United States: The Bitcoin Verdict: A Conversation With Brown Rudnick Partner Matthew Richardson And Associate Morgan Jones About Data Privacy And Cybersecurity Regulation (Video)

In this episode of "The Bitcoin Verdict," host and partner Hailey Lennon welcomes partner Matthew Richardson and associate Morgan Jones, who discuss data privacy and cybersecurity regulations and how new technologies like blockchain and AI may be impacted by these regulations.

In the U.S. where rules differ from state to state, it's important to work with clients during a data incident to ensure their response follows the rules of the state(s) where their users live, Richardson said.

"If the data subjects are all in one state, it's easy, but of course that's not realistic," he said. "And we've got to deal with basically 54 regimes – that's all 50 states, the District of Columbia, Puerto Rico, Guam and the USVI," he said. "And each of them has slightly different definitions of what data is, slightly different definitions of a breach, slightly different notification requirements, slightly different time limits for those notification requirements.
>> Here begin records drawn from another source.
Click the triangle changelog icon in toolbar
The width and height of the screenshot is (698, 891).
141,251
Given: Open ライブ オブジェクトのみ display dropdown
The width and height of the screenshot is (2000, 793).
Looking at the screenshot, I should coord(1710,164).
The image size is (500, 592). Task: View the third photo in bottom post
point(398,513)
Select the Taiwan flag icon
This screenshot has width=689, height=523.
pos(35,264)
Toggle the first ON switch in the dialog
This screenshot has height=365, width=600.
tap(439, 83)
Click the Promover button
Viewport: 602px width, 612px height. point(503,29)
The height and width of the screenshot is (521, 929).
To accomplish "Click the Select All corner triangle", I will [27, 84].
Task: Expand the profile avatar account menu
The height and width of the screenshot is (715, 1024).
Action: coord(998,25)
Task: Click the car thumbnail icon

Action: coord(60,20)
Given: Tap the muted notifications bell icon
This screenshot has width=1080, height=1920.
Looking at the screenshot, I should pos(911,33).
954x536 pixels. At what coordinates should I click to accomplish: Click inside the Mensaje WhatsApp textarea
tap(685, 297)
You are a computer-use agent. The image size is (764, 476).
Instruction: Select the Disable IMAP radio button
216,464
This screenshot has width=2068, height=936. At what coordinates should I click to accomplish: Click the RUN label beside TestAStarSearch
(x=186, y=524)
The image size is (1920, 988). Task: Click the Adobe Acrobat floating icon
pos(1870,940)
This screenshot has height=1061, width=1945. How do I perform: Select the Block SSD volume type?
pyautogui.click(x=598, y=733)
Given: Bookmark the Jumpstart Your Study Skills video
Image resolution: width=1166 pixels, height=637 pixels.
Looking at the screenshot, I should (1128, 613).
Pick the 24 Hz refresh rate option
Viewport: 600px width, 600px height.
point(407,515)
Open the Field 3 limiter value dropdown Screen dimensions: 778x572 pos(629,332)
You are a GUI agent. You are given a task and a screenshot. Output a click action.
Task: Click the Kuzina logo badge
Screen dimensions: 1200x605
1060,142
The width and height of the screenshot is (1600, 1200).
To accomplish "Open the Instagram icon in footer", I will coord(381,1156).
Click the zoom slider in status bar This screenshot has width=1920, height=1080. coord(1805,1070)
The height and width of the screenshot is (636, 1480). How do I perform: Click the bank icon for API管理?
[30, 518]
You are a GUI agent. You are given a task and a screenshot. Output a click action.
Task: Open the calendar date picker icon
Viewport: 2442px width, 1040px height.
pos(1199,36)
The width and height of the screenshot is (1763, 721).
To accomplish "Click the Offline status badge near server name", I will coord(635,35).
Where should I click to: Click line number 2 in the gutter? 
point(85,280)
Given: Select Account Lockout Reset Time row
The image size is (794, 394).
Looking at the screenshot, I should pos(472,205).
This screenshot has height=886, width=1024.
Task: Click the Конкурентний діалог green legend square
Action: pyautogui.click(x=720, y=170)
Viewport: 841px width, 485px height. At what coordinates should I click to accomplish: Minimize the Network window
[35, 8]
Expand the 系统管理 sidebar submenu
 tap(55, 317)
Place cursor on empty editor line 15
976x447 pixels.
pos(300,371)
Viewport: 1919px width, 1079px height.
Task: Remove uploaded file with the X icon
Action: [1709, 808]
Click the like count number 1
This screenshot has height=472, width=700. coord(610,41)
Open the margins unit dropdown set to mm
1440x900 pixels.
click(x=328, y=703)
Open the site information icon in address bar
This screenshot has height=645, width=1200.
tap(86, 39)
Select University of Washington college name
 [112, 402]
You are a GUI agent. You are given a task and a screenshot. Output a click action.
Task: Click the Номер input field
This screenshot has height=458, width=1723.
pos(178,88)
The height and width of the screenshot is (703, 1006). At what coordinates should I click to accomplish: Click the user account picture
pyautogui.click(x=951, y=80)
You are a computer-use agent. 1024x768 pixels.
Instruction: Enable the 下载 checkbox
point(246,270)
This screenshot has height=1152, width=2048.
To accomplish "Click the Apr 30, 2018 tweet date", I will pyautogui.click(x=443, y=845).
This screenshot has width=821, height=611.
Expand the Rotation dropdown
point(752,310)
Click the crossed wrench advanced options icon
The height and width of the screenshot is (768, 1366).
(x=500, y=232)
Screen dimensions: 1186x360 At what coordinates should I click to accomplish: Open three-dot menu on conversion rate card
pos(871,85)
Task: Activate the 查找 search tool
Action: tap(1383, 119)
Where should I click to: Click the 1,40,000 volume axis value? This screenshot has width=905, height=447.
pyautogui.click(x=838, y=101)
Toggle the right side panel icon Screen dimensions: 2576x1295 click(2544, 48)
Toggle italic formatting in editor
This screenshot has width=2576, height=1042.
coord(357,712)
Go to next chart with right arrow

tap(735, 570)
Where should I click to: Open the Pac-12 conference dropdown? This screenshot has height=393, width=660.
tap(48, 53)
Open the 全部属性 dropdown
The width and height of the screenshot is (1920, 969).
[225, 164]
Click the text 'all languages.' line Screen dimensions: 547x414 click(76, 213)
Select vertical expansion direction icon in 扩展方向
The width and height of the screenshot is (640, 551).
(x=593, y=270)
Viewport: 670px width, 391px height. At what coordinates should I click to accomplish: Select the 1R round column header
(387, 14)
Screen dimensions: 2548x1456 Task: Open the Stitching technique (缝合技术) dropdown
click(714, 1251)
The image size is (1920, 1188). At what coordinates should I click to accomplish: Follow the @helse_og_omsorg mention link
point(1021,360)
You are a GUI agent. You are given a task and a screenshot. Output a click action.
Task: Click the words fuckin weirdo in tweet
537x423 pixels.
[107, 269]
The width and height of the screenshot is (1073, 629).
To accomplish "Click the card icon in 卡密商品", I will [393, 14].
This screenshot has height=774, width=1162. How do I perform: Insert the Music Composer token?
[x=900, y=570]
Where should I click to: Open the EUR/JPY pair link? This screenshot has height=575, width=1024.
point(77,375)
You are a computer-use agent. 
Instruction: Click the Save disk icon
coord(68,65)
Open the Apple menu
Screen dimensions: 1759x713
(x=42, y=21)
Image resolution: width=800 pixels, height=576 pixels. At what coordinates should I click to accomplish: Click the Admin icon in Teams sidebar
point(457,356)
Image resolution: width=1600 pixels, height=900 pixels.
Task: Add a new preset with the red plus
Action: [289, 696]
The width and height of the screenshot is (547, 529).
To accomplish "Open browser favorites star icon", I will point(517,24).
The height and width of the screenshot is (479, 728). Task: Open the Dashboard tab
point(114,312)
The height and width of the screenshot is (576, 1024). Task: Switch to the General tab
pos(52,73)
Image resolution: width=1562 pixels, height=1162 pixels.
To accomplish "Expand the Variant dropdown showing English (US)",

But mercifully, for any person that comes to us, Morgan and I do this on a daily basis, so we are perfectly capable and happy to analyze the data, analyze the breach and give a very capable and thorough understanding of what has gone on."

Jones added that it's important for companies to not sit on a breach and try to figure it out on their own, because once it's discovered, the clock starts ticking on the reporting requirements. He said some states have notification requirements that fall between the 30- and 60-day window, but there are a few where you have to notify either the regulator or the individuals within 10 days or so.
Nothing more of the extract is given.